§ REQUIREMENT: Transcribe the passage of the chat log below, starting with "You're now chatting" and going on through "POISONOUS LION ANENOME?".
[EXCERPT TO READ start]
This isnt really trolling but its still the most epic convo ive had on omgle


You're now chatting with a random stranger. Say hi!
Official messages from Omegle will not be sent with the label 'Stranger:'. Strangers claiming to represent Omegle are lying.
You: OCTUPUS
Stranger: SQUID
You: FISH
Stranger: HOW UNORIGINAL
You: JELLYFISH
You: HOLY SHIT UR RIGHT
Stranger: WHAT ABOUT POISONOUS LION ANENOME?
Stranger: XD
You: IDK
You: HOW ABOUT A 3HEADED SHARK
Stranger: you are the most amazing person ive met on here >:Y
Stranger: THAT WOULD BE
You: THANKS
Stranger: FUCKING WIN
You: THAT GLOWS IN THE MUTHER FUKIN DARK
Stranger: OMG
Stranger: NOWAI
You: IKR
Stranger: IT WOULD
Stranger: ILLUMINATE
Stranger: TEH DARKNESSSSSSSSSS.
You: RAPE A CHAINSWAW
Stranger: THAT
Stranger: SOUNS
You: WITH A RAKE
Stranger: *SOUNDS
Stranger: DAMN PAINFUL.
You: I NO RIGT
You: WE NEED TO GET A SHARK TO DO THAT
You: WHAT IT IF BREATHED FIRE
Stranger: TOTALLY
Stranger: BUT HOW WOULD IT
Stranger: WAIT
You: UNDERWATER
Stranger: OH YAH
Stranger: 8D
You: IDK SPOUNGEBOB DID IT ONCE
Stranger: SERIOUSLY
Stranger: I NEED TO YOUTUBE THAT
You: I NO
Stranger: xd
Stranger: *XD
You: UNDERWATERGLOWINGSHARKWITHTHREEHEADSBREATHSFIREANDIMPRESONATESSPONGEBOB
You: FTW
Stranger: F
Stranger: T
Stranger: W
You: IKR
Stranger: DO I KNOW YOU
Stranger: I HAVE A FEELING
You: IDK DO I NO U
Stranger: I KNOW YOU
You: INCEPTION
Stranger: XDD
You: WHAT IF U USED THAT INCEPTION SHIT ON THOSE SCIENTEST THAT CONTROLED THOSE AVATER BLUE PEOPLE
You: OMFGWTFLOLFTW
Stranger: OMGEPICWIN
Stranger: OMGG
You: I WOULD TATOO THAT ON MY SOUL
Stranger: LOL
Stranger: YOU WIN
Stranger: XD
You: AND THEN SELL IT TO GOD
Stranger: AND THEN GOD WOULD PUT IT ON CRAIGSLIST
You: FOR ANOTHER SOUL
Stranger: BECAUSE
You: HES GOD
Stranger: HE WOULD- OKAY THAT WORKS TOO.
[EXCERPT TO READ end]
[DATA PROVIDED start]
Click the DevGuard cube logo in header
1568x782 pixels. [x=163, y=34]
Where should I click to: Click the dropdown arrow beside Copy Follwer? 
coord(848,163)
[DATA PROVIDED end]
§ WRITTEN ANSWER:
You're now chatting with a random stranger. Say hi!
Official messages from Omegle will not be sent with the label 'Stranger:'. Strangers claiming to represent Omegle are lying.
You: OCTUPUS
Stranger: SQUID
You: FISH
Stranger: HOW UNORIGINAL
You: JELLYFISH
You: HOLY SHIT UR RIGHT
Stranger: WHAT ABOUT POISONOUS LION ANENOME?